A la Sûreté du Québec, le sergent-détective Sime Mackensie est le seul de sa division à bien parler anglais. Quand James Cowell, qui possède « la moitié de la flotte de pêche au homard des Madeleine », est poignardé à mort sur l’île d’Entrée où il réside avec sa femme Kirsty, Sime est donc automatiquement d’astreinte. Dans l’équipe se trouve aussi son ex-femme, Marie-Ange, avec laquelle il entretient des rapports tendus après une rupture qui lui vaut encore des nuits d’insomnie.
Est-ce l’absence de sommeil? Est-ce l’atmosphère singulière de cette île perdue au bout du monde? Lorsque Sime rencontre la femme du défunt, il a le curieux sentiment de la connaître depuis toujours. Lui revient alors par bribes le tragique destin de son aïeul écossais expulsé de l’île de Lewis, dans les Hébrides, au moment de la Famine de la pomme de terre dans les années 1850. Présent et passé vont alors subtilement s’entremêler pour le plus grand plaisir du lecteur.
Touffu, profus, L’île du serment est un polar qui ne craint ni les excès, ni les embruns, ni les élans du cœur.

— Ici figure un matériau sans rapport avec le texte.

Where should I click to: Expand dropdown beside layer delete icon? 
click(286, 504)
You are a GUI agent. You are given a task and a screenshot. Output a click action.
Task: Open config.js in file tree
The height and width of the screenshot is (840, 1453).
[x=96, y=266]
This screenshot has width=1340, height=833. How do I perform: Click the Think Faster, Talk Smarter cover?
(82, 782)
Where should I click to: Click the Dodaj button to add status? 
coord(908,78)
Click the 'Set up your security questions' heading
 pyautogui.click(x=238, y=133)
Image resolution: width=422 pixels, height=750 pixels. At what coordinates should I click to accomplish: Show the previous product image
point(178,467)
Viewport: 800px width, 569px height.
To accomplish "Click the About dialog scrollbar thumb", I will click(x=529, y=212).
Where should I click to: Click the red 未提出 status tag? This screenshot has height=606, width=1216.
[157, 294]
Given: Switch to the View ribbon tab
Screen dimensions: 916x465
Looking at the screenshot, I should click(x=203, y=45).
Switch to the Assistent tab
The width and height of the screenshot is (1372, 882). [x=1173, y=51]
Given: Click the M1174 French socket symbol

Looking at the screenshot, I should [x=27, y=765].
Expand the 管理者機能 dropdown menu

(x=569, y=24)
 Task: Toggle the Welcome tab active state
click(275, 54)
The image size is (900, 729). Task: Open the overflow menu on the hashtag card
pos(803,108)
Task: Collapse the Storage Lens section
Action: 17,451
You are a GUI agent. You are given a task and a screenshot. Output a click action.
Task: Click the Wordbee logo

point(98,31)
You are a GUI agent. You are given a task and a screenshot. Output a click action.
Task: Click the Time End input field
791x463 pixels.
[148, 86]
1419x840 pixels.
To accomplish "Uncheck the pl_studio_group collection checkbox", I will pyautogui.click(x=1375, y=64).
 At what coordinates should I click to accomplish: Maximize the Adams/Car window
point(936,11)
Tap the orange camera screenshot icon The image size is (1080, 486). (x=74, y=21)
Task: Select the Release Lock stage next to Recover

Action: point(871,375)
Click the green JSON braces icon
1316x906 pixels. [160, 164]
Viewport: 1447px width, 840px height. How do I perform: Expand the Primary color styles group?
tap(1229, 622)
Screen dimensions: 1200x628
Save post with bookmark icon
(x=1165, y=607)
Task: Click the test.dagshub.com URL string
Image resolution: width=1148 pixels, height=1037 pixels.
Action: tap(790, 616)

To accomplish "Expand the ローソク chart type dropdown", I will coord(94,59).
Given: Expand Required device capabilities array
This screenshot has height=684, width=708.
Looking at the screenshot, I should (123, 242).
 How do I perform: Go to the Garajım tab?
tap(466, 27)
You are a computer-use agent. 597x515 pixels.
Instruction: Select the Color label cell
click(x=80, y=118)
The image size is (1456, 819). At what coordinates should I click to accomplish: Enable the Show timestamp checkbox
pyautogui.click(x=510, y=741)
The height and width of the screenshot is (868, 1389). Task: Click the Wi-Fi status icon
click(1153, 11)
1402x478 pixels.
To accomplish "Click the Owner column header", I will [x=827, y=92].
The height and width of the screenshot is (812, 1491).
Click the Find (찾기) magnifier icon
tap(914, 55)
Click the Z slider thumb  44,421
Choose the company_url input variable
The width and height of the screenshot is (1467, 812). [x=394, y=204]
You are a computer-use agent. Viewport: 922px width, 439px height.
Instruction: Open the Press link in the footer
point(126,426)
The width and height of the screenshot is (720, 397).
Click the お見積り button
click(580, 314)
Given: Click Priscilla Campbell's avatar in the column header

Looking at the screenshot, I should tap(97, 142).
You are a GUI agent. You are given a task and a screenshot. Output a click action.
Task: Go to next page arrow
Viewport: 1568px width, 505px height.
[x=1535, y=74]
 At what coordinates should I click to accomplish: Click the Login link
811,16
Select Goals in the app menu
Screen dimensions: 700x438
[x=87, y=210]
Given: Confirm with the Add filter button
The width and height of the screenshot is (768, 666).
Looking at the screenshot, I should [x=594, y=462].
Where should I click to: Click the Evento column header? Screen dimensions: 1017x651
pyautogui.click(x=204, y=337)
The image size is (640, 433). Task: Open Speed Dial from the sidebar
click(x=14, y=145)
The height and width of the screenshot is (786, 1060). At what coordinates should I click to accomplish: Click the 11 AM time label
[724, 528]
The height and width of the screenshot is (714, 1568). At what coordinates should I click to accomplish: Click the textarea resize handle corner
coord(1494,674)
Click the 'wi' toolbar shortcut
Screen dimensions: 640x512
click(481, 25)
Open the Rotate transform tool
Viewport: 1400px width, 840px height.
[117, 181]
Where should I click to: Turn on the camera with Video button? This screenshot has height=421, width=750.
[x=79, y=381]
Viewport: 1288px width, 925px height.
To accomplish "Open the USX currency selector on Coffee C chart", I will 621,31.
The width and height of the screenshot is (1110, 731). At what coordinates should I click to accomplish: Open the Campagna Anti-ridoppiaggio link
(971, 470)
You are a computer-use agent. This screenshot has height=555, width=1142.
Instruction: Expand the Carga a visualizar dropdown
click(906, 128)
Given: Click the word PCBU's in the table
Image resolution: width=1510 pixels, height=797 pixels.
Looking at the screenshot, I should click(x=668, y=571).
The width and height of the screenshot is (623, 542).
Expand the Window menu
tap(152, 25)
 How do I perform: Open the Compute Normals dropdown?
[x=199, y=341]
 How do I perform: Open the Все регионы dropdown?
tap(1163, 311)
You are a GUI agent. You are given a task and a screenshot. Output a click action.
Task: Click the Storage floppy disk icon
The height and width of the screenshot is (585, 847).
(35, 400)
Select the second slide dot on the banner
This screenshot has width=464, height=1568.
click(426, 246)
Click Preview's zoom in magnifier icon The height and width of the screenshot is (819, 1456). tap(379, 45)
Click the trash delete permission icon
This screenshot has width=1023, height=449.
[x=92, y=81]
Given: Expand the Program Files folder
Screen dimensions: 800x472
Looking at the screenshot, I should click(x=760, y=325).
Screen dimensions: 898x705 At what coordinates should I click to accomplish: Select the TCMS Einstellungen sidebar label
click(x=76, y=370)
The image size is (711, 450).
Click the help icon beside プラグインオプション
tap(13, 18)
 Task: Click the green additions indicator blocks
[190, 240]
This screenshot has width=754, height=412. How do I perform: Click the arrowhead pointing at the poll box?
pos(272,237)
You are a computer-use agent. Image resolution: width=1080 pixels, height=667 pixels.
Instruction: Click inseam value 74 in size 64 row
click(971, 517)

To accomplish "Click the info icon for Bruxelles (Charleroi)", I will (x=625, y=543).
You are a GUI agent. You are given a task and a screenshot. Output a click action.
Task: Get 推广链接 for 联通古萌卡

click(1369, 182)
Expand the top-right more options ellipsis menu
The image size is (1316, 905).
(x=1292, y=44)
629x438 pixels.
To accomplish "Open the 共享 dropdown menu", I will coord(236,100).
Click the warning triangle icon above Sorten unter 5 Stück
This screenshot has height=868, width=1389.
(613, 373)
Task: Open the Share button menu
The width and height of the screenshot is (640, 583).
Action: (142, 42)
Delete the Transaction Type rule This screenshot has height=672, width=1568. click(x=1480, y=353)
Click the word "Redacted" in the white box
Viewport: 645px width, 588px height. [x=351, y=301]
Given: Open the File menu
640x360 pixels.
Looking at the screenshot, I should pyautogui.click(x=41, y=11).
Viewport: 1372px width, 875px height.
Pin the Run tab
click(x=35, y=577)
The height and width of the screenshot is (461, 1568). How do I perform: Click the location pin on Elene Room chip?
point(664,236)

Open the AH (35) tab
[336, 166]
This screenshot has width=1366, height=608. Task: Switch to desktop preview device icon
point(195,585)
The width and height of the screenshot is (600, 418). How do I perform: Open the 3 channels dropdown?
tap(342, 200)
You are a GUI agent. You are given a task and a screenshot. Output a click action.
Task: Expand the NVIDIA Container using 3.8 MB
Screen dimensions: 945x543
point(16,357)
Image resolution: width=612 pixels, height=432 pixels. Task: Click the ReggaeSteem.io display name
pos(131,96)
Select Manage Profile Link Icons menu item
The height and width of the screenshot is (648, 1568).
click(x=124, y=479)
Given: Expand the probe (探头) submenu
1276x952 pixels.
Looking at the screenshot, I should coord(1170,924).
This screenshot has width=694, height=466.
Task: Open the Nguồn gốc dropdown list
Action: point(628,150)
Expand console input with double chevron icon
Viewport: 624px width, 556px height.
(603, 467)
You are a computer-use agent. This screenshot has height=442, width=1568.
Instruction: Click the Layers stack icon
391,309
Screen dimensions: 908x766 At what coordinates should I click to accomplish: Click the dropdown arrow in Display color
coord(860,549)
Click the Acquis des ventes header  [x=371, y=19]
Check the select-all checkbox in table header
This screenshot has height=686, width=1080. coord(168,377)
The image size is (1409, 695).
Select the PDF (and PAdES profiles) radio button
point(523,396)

Outre l’archipel de La Madeleine et ses lumières magiques, on y découvre la réalité de l’émigration forcée pratiquée par les grands propriétaires terriens écossais et la vie incroyablement difficile de ces exilés jetés contre leur gré dans des bateaux surpeuplés qui les emmènent vers le Nouveau Monde, une terre inconnue où ils débarquent souvent mourants, quand ils n’ont pas déjà succombé en route.
« L’île du serment ». De Peter May. Traduit de l’anglais par Jean-René Dastugue. Rouergue Noir, 424 p.